§ **Problem**
From the opening line of the records through the line bearing "Граффити раскраска (53, 1359)", set down every line exactly.

§ **Data under study**
-=-=-

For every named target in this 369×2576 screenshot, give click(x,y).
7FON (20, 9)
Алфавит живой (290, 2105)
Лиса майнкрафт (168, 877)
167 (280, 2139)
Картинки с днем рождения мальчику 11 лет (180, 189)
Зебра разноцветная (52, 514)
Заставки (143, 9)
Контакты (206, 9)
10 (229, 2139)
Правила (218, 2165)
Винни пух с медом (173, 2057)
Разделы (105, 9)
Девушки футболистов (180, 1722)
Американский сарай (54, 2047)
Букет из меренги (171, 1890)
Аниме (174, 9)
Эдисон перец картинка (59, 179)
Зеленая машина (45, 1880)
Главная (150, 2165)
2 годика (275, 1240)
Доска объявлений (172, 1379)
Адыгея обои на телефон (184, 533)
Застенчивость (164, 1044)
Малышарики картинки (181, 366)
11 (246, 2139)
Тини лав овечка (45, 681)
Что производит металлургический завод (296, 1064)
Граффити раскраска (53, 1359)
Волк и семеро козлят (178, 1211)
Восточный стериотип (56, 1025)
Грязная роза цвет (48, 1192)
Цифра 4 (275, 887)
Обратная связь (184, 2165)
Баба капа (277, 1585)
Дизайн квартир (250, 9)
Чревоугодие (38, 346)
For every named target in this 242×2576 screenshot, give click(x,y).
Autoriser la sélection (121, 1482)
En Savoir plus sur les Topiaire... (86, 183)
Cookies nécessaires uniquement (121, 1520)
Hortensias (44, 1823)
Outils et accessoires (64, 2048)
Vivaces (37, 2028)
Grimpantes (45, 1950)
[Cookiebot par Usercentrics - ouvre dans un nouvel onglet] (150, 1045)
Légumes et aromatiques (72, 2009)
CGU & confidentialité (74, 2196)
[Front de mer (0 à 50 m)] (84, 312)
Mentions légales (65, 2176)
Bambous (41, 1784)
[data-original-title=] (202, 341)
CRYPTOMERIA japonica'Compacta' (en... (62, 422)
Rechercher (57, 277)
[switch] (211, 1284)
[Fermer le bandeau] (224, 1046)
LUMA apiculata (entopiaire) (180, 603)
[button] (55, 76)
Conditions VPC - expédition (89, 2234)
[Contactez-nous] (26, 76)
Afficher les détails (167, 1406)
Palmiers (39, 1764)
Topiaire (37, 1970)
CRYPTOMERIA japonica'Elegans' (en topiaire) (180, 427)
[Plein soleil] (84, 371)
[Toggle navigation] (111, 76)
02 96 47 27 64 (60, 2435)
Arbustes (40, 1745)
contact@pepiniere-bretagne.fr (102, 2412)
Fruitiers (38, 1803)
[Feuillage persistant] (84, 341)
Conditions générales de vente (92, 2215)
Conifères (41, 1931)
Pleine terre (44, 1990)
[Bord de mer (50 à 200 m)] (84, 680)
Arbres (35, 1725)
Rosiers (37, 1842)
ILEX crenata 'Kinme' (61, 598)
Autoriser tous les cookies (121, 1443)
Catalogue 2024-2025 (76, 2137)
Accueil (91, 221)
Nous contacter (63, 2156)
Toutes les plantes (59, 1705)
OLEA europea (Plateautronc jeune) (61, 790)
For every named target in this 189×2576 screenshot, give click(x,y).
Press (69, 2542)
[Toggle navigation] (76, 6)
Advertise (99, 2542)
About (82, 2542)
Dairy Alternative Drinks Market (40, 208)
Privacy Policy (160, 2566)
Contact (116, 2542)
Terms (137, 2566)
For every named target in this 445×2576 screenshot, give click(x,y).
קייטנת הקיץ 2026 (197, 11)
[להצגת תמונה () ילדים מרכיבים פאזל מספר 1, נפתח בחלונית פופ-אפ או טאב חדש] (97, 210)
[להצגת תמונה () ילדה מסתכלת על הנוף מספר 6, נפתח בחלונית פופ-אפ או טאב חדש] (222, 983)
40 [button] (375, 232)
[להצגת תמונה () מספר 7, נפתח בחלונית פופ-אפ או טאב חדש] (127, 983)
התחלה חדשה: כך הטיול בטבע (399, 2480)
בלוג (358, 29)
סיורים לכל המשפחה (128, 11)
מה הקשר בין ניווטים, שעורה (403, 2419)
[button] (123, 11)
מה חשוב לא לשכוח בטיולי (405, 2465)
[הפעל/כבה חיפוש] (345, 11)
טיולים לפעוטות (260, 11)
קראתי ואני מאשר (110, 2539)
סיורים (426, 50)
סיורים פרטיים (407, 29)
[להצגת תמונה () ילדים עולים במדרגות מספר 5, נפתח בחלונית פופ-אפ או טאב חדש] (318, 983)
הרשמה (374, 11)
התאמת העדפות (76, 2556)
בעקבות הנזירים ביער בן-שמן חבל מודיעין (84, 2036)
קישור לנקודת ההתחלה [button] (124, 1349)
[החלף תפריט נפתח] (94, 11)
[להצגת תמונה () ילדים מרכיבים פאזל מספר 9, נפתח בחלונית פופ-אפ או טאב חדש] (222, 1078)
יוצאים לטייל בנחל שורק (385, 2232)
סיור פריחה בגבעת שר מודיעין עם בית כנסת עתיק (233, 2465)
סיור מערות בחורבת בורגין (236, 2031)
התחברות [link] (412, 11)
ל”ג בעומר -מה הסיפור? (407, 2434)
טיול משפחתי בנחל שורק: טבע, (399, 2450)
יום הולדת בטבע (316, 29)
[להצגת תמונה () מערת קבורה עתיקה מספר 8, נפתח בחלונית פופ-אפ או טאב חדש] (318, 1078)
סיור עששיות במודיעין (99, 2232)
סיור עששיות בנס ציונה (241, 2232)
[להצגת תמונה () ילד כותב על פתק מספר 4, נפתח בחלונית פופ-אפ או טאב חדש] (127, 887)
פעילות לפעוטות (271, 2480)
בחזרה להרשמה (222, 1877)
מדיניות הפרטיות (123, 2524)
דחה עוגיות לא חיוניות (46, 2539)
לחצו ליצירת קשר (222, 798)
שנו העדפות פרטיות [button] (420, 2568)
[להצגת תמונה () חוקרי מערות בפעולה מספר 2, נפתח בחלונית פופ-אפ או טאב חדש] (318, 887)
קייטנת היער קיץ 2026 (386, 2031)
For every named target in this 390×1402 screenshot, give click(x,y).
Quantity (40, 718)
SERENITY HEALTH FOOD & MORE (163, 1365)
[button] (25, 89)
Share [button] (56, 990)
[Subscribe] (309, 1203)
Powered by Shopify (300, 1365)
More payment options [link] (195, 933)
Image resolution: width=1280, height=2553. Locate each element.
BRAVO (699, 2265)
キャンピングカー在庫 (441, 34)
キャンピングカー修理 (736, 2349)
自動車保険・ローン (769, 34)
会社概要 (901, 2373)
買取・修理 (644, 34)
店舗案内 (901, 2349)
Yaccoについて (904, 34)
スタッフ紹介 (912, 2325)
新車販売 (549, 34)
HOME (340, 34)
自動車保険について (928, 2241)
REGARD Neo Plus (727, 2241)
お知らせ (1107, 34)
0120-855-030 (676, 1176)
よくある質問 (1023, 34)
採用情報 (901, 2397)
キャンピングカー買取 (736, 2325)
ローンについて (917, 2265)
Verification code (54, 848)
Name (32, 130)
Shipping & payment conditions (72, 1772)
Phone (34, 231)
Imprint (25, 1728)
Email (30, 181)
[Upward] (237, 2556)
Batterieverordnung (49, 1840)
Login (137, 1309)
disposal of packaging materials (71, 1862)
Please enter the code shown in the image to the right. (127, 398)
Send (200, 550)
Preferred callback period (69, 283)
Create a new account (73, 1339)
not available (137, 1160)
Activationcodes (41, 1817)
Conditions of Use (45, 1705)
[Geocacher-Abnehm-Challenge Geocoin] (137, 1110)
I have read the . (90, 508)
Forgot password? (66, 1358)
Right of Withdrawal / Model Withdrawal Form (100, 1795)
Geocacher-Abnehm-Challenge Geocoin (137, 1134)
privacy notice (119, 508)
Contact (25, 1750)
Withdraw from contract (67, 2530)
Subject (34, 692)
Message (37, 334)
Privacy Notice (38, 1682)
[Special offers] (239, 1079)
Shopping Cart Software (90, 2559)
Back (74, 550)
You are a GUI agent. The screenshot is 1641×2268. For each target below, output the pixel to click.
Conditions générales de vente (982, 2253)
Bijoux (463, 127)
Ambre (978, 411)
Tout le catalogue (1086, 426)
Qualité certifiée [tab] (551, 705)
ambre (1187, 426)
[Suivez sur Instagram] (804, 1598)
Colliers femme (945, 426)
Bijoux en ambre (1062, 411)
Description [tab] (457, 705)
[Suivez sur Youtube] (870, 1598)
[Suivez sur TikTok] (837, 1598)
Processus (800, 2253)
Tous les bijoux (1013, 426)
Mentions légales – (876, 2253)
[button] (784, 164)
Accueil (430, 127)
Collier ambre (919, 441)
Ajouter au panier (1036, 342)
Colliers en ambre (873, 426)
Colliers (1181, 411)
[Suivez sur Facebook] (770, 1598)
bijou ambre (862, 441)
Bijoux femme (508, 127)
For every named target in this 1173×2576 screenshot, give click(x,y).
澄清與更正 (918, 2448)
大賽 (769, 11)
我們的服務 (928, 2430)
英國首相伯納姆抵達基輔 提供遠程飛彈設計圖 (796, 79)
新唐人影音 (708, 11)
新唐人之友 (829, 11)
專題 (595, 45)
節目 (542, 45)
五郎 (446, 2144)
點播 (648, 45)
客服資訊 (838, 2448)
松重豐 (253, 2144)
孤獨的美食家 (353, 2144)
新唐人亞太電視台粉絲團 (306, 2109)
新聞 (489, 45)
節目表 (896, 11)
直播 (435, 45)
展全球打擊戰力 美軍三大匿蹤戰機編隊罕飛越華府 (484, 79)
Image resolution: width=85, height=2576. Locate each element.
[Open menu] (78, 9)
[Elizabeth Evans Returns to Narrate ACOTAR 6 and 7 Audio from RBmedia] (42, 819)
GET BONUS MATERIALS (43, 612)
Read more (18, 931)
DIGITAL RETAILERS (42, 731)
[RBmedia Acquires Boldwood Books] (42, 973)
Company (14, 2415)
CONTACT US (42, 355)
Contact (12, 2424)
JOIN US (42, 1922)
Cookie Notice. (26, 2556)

-=-=-

§ **Solution**
For every named target in this 369×2576 screenshot, give click(x,y).
7FON (20, 9)
Алфавит живой (290, 2105)
Лиса майнкрафт (168, 877)
167 (280, 2139)
Картинки с днем рождения мальчику 11 лет (180, 189)
Зебра разноцветная (52, 514)
Заставки (143, 9)
Контакты (206, 9)
10 (229, 2139)
Правила (218, 2165)
Винни пух с медом (173, 2057)
Разделы (105, 9)
Девушки футболистов (180, 1722)
Американский сарай (54, 2047)
Букет из меренги (171, 1890)
Аниме (174, 9)
Эдисон перец картинка (59, 179)
Зеленая машина (45, 1880)
Главная (150, 2165)
2 годика (275, 1240)
Доска объявлений (172, 1379)
Адыгея обои на телефон (184, 533)
Застенчивость (164, 1044)
Малышарики картинки (181, 366)
11 (246, 2139)
Тини лав овечка (45, 681)
Что производит металлургический завод (296, 1064)
Граффити раскраска (53, 1359)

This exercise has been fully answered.